Jane Fonda, 82, is an award-winning actor and a longtime activist. She moved to D.C. for four months to launch "Fire Drill Fridays," a campaign with weekly demonstrations to focus attention on the urgency of climate-change issues.
I remember very well. I had been living in France for nine years. Married. Child. There were American GIs who were resisting the war. They had been in Vietnam and had deserted, and were in Paris, and looking for compatriots to help them with doctors and dentists and stuff like that. They are the ones that helped me understand the war and what was wrong. Long story short, they gave me a book by Jonathan Schell called “The Village of Ben Suc.” And it just rocked me.

· · · · · · ·

# PROBLEMS AND TASKS:
a: In the Jane Fonda passage, what is the name of the campaign she moved to D.C. to launch?
b: Rewrite the stretch of the Jane Fonda passage from "Jane Fonda, 82, is" through "just rocked me.", replacing "book" with "volume".

· · · · · · ·

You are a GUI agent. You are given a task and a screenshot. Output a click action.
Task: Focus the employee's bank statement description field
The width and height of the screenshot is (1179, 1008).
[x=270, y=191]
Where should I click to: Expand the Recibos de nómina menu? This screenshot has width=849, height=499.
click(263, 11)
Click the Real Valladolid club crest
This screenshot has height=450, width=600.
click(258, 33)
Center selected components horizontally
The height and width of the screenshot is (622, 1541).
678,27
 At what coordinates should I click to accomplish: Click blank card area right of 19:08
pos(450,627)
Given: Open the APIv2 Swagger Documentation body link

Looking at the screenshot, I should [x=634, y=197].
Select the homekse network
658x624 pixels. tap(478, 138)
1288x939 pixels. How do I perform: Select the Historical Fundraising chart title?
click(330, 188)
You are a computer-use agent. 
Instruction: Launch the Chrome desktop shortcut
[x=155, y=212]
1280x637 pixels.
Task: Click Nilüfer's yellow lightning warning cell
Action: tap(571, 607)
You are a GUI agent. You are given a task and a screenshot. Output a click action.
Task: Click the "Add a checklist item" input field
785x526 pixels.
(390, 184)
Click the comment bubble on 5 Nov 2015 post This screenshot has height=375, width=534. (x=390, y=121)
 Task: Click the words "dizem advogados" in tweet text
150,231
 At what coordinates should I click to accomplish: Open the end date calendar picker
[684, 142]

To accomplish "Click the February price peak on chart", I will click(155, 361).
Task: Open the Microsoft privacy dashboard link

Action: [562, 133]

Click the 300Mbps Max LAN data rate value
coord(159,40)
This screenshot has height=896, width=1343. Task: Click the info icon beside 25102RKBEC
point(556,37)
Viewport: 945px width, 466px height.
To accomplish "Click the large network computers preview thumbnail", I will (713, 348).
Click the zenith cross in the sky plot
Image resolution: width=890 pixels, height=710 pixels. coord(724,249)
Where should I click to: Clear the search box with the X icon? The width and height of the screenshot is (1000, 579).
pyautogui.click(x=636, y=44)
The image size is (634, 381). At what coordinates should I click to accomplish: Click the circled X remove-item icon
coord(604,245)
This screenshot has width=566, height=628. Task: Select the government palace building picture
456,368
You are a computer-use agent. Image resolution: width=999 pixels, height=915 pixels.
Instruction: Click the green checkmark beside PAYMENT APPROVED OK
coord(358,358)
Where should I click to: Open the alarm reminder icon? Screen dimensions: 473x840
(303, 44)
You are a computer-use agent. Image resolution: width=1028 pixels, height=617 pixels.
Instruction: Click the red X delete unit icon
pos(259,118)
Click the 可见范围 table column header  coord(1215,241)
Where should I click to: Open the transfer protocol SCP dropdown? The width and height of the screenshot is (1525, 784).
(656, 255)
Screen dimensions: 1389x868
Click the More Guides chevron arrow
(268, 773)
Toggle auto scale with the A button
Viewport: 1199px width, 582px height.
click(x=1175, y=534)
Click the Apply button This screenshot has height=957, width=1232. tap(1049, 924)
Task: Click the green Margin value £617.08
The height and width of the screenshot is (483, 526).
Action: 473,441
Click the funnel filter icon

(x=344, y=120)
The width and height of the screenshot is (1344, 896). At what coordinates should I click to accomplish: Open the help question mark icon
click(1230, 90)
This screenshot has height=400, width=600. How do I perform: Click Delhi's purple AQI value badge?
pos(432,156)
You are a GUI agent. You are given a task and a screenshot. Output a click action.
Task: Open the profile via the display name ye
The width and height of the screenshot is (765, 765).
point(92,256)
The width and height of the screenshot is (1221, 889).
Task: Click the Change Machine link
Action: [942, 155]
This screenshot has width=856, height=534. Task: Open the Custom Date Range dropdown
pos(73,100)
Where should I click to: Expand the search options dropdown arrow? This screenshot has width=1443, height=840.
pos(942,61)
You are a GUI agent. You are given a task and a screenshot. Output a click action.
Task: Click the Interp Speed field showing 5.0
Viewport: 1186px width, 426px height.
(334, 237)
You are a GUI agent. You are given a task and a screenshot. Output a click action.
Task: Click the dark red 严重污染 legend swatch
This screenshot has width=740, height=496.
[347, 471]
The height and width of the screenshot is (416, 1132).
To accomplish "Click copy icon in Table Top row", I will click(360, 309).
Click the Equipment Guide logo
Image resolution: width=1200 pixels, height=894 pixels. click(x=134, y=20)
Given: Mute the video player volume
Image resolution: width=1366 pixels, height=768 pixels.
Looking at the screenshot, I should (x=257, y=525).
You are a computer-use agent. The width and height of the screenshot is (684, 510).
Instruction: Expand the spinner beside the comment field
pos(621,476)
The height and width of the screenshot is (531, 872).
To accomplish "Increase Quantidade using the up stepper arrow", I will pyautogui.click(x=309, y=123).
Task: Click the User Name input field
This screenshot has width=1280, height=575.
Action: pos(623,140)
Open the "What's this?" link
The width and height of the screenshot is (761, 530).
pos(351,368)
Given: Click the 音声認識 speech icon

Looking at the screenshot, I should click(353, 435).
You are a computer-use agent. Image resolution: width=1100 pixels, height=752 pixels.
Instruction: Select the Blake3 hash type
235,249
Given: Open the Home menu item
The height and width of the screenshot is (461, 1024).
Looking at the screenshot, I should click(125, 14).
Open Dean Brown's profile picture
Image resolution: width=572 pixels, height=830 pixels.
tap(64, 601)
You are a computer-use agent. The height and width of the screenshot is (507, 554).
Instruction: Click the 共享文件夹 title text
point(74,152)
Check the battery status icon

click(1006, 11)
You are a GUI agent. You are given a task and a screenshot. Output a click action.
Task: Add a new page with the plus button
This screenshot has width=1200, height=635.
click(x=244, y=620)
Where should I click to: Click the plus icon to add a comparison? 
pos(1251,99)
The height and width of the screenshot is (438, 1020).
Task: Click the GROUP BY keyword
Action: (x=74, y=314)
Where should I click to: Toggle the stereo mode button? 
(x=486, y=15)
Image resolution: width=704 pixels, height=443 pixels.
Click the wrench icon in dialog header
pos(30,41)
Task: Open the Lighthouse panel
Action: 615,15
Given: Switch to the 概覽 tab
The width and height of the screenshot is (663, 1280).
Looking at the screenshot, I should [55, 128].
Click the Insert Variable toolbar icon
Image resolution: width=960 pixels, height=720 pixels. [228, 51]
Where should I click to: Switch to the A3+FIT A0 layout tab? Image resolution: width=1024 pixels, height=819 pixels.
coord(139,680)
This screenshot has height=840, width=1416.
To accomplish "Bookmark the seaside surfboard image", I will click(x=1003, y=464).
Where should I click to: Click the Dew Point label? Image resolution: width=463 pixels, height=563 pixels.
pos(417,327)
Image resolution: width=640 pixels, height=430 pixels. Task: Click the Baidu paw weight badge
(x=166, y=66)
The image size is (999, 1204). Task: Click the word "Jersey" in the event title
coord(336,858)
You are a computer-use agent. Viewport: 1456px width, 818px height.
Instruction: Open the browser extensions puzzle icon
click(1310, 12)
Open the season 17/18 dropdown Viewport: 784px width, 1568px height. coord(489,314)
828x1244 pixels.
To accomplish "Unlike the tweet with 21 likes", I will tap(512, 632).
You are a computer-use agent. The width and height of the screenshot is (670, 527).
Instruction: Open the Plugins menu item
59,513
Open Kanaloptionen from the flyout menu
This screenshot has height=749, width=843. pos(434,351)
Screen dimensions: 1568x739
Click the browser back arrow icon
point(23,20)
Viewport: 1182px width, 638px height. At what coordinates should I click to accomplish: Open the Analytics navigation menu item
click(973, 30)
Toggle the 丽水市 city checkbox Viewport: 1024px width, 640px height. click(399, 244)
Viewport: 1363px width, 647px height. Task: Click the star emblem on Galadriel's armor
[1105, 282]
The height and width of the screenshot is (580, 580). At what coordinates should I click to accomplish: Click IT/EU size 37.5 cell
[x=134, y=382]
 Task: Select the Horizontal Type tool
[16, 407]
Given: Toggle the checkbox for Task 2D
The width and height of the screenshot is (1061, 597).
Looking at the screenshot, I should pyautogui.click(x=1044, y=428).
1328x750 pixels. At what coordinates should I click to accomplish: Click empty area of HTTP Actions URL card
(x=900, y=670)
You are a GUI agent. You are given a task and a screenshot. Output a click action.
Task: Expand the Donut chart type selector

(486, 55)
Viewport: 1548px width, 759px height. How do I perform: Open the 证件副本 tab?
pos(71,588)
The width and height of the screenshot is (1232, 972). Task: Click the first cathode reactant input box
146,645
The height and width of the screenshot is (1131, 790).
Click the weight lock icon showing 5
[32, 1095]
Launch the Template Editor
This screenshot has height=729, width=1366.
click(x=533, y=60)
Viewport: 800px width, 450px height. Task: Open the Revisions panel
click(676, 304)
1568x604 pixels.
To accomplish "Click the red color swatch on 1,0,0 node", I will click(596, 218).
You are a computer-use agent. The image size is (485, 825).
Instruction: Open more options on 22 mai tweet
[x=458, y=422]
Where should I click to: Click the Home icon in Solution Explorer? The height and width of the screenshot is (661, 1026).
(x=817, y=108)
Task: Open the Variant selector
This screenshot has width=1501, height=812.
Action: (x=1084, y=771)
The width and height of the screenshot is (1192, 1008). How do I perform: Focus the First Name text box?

· · · · · · ·

# ACTIVITY ANSWERS:
a: "Fire Drill Fridays"

b:
Jane Fonda, 82, is an award-winning actor and a longtime activist. She moved to D.C. for four months to launch "Fire Drill Fridays," a campaign with weekly demonstrations to focus attention on the urgency of climate-change issues.
I remember very well. I had been living in France for nine years. Married. Child. There were American GIs who were resisting the war. They had been in Vietnam and had deserted, and were in Paris, and looking for compatriots to help them with doctors and dentists and stuff like that. They are the ones that helped me understand the war and what was wrong. Long story short, they gave me a volume by Jonathan Schell called “The Village of Ben Suc.” And it just rocked me.